Joe Wreschnig writes:

> Step by step, tell me where you start to disagree:
>
> If I write a program that contains the entire ls source code as one
> large C string, and then prints it out, that is a derivative work of the
> ls source.

I disagree here.  Why do you claim that is derivative work?  Note that
the GPL does not use "derivative work" in quite the same sense as US
copyright law: the GPL includes compilations in the term, but excludes
many of them from that treatment at the end of section 2.

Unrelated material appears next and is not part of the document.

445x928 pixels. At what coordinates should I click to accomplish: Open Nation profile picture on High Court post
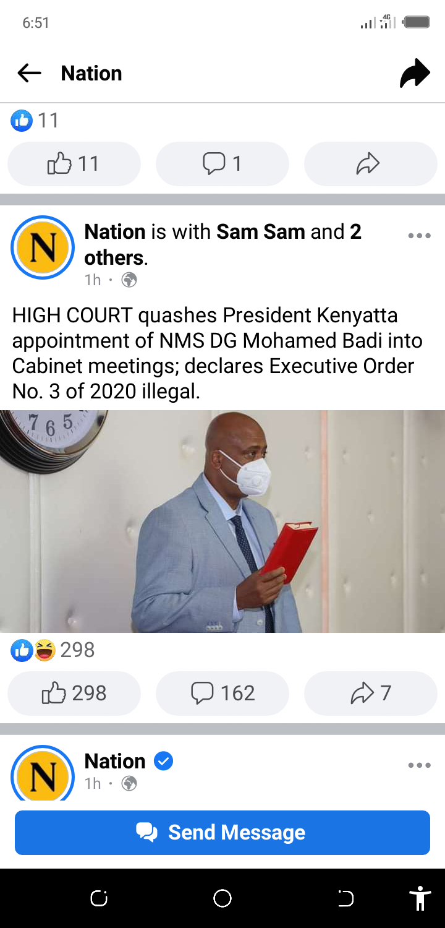point(43,247)
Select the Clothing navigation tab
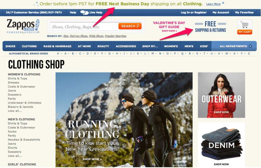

Several (a plurality, if not majority) of US federal court districts
use the Abstraction, Filtration and Comparison test to determine
whether one computer program infringes on another's copyright --
basically a test for derivative-work-ness under the meaning of the
Copyright Act.  Google it for background, but for want of a better
test, I think it is a reasonable process to use here.

The abstraction part is to analyze the program, first as a whole, then
at successively lower levels, to determine how it operates.  Applying
the highest level of analysis to this program, its purpose is to print
out a string.  It does not care what that string is; the string is
just along for the ride, so to speak.  Filtration removes any elements
that are fixed by the purpose of the code, leaving only the creative
(and therefore copyrightable) elements.  Do you think there is some
creative element in printing a string?  The comparison stage is a
no-op if there was no creative element from the first two stages.

Unless there is some creative element in embedding or printing the
string, the AFC test suggests that the combined program is a
compilation rather than a derivative.  Perhaps another test is more
appropriate, but I don't know of one.